Dr. Risam's research focuses on data histories, ethics, and practices at intersections of postcolonial and African diaspora studies, digital humanities, and critical university studies. Her work has been supported by over $4.3 million in federal, state, and foundation grants, from funders including the National Endowment for the Humanities and the Mellon Foundation. Risam received the Massachusetts Library Association Civil Liberties Champion Award (2018) for her work promoting equity and justice in the digital cultural record and the 2023 International Association for Research in Service Learning and Community Engagement Diversity, Equity, and Inclusion Award for her work on anti-racist community engagement.
Her first book, New Digital Worlds: Postcolonial Digital Humanities in Theory, Praxis, and Pedagogy (Northwestern UP, 2019) has been taught in over 100 courses at universities worldwide and is a fixture on digital humanities syllabi. Risam is currently finishing her second book, Insurgent Academics: A Radical Account of Public Humanities (Johns Hopkins UP), which traces a new history of university-community engagement through the unsung work of Black, Brown, and Indigenous scholars. She is also writing her first trade book on the relationship between data and empire. Risam is represented by Emma Bal at the Madeleine Milburn Literary Agency.
Committed to facilitating conversations and creating space for other scholars, past and present, to share their research, Risam has co-edited four collections: Anti-Racist Community Engagement (2023), The Digital Black Atlantic (2021), South Asian Digital Humanities (2020), and Intersectionality in Digital Humanities (2019). She has edited many special issues on topics such as minimal computing, gender and digital labor, and digital humanities pedagogy in times of crisis. With Carol Stabile, she runs Reanimate, an intersectional feminist publishing collective that creates open-access digital editions by writing of women in media industries. Reanimate has published Fredi Washington: A Reader in Black Feminist Media Criticism, The Ada Journal Reader, and The Ghost Reader Digital Companion. Risam is especially proud to have collaborated with Jennifer Guiliano to found Reviews in Digital Humanities, a journal dedicated to peer reviewing digital scholarship.

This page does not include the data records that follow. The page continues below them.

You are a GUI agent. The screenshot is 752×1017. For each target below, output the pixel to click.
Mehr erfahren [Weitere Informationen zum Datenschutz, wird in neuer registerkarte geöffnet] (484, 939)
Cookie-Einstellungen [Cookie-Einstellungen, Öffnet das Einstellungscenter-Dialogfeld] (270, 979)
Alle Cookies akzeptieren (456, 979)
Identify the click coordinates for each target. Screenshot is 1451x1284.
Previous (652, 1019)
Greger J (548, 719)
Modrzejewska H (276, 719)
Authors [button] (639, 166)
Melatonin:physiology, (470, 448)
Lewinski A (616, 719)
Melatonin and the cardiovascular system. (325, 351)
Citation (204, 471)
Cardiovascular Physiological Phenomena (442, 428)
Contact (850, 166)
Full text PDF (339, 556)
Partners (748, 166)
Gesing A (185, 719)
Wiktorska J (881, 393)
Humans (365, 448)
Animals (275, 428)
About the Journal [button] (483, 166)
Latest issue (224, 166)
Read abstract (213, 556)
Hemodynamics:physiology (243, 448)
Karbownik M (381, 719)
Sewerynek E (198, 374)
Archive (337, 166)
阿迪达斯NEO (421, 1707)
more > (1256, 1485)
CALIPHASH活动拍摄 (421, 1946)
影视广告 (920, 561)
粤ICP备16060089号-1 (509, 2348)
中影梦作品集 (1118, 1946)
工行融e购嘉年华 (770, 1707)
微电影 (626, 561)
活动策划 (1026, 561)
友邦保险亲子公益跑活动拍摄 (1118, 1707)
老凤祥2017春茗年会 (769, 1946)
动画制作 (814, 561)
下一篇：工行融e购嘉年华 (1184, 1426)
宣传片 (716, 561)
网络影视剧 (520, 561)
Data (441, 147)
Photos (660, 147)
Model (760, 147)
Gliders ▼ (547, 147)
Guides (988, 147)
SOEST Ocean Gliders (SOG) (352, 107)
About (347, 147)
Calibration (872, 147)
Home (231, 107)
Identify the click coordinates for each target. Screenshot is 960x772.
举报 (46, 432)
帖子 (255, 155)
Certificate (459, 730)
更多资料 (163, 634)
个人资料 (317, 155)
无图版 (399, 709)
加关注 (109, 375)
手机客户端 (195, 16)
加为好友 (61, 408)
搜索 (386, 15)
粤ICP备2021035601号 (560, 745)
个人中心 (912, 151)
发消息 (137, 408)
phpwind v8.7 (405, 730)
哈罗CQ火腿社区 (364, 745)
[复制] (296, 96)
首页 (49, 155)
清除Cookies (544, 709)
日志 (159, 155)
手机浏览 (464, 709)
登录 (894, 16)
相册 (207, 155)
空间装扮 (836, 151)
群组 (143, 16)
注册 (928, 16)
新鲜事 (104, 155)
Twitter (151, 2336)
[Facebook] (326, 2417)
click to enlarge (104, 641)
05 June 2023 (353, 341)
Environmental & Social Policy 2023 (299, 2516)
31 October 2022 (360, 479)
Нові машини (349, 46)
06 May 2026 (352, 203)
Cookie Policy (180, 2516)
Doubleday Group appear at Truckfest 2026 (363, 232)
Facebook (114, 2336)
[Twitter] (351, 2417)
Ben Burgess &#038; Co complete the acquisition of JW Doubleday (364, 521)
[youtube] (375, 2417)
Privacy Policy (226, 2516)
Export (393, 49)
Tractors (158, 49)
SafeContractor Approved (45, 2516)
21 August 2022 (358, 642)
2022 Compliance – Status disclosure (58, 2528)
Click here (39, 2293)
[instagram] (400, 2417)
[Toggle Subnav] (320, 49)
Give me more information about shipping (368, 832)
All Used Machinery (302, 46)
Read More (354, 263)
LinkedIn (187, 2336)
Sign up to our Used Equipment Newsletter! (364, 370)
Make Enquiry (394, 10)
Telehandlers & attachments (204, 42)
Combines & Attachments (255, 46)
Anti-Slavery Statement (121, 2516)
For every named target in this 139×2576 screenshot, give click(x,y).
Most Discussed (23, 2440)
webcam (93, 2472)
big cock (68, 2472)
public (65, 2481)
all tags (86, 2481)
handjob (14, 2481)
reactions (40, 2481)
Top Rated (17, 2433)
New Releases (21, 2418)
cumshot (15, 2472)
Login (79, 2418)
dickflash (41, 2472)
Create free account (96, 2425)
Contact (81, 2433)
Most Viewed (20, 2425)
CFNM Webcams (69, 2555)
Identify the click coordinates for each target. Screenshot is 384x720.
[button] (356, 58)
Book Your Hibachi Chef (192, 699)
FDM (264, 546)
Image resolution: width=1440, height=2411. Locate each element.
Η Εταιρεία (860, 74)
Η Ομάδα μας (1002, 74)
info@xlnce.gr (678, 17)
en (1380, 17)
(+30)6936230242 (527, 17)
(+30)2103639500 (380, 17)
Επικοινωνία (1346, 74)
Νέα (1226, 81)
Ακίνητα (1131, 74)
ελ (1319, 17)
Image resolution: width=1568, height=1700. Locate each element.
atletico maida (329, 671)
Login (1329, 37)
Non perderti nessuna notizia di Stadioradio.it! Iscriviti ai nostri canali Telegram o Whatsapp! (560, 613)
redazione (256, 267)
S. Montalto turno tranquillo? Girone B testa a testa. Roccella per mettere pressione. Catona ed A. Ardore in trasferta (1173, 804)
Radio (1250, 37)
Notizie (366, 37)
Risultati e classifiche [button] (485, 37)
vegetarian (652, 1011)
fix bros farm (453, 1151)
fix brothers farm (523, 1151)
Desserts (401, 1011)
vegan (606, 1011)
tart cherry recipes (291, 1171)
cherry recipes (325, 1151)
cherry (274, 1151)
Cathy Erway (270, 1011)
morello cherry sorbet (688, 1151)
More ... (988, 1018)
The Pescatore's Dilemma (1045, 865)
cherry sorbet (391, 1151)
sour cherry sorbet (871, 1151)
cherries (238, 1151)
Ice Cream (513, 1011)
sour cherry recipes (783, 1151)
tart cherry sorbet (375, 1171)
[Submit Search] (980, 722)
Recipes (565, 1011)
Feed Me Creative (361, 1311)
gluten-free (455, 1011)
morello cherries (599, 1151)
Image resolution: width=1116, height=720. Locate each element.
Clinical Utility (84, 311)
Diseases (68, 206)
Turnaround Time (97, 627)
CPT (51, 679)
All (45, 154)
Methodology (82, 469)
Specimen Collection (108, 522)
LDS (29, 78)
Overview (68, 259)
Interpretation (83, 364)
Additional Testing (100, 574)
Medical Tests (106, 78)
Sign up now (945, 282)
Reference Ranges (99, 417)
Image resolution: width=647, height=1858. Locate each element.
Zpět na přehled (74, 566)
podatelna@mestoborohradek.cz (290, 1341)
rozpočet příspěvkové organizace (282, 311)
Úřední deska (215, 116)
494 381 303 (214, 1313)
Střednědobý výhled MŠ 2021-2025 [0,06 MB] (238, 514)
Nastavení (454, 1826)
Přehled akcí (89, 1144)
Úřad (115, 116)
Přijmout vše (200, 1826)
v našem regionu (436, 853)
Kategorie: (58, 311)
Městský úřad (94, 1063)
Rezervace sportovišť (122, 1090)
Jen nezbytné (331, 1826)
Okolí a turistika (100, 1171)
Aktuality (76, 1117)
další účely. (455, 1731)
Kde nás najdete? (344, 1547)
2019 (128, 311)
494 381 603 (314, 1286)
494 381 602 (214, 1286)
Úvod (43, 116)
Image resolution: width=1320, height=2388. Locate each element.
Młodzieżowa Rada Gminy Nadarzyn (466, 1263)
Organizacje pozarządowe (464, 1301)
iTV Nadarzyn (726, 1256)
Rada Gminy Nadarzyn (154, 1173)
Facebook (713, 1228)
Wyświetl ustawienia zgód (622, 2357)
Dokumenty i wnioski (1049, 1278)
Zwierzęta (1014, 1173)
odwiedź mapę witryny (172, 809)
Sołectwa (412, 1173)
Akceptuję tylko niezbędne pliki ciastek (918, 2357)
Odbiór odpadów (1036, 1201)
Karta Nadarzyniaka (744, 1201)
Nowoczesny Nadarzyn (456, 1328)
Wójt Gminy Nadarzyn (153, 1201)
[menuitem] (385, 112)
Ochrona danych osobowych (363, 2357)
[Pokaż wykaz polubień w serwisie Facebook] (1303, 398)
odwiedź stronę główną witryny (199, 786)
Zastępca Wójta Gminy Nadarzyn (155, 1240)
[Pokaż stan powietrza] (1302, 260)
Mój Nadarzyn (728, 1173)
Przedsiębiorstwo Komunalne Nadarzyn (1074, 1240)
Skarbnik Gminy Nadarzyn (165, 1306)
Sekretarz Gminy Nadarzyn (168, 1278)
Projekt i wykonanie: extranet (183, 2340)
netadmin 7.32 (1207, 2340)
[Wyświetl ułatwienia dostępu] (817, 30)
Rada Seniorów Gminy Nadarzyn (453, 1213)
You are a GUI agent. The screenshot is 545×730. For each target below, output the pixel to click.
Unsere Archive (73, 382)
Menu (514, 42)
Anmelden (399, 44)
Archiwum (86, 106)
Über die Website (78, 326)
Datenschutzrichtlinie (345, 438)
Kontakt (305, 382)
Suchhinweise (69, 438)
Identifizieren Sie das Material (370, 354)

Risam's own work also takes digital forms. Her best known project is Torn Apart/Separados, a series of data visualizations that helped social workers and lawyers locate children separated from their families at the U.S.-Mexico border. The project team received significant media attention including in Wired Magazine, The Boston Globe, and Fast Company, and is featured in Borderland (2024), a documentary on immigration activists in the U.S. Along with a group of friends, Risam runs the award-winning Data-Sitters Club project, which explores computational textual analysis with a corpus of Ann M. Martin's Baby-Sitters Club books from the 1990s. With Kelly Baker Josephs, Risam runs Keywords for Caribbean Studies. Earlier projects include The Harlem Shadows Project, a digital edition of Claude McKay's poetry; the Rocking the Academy podcast; and Social Justice and the Digital Humanities. Risam's in-progress work through the Digital Ethnic Futures Lab includes text mining university responses to the U.S. Supreme Court decision on affirmative action; The Pan-African Data Project, which collects and visualizes data from the Pan-Africanist movement during the first half of the 20th century; and The Global Du Bois, which tells data stories about the life of W.E.B. Du Bois.
Risam is the director of the Digital Ethnic Futures Consortium, which provides professional development for teaching at the intersections of digital humanities and ethnic studies. She is co-founder of the New England Equity and Engagement Consortium, which advances anti-racist community-engaged research in New England and beyond. Risam is a co-editor of the Text Technologies series at Stanford UP, with Elaine Treharne and Ruth Ahnert, and Higher Education Editor at Public Books. She is also president of the Association for Computers and the Humanities with Quinn Dombrowski and co-PI of Landback Universities.
Prior to joining Dartmouth in 2022, she spent nine years at Salem State University, where she was a tenured professor, department chair, and program chair in the English and Secondary and Higher Education Departments.
When she is not doing all of the above, Roopsi (as she is really known) can be found at the barn, riding Dandelion (Dani for short), a horse friend she does not own but loves nonetheless.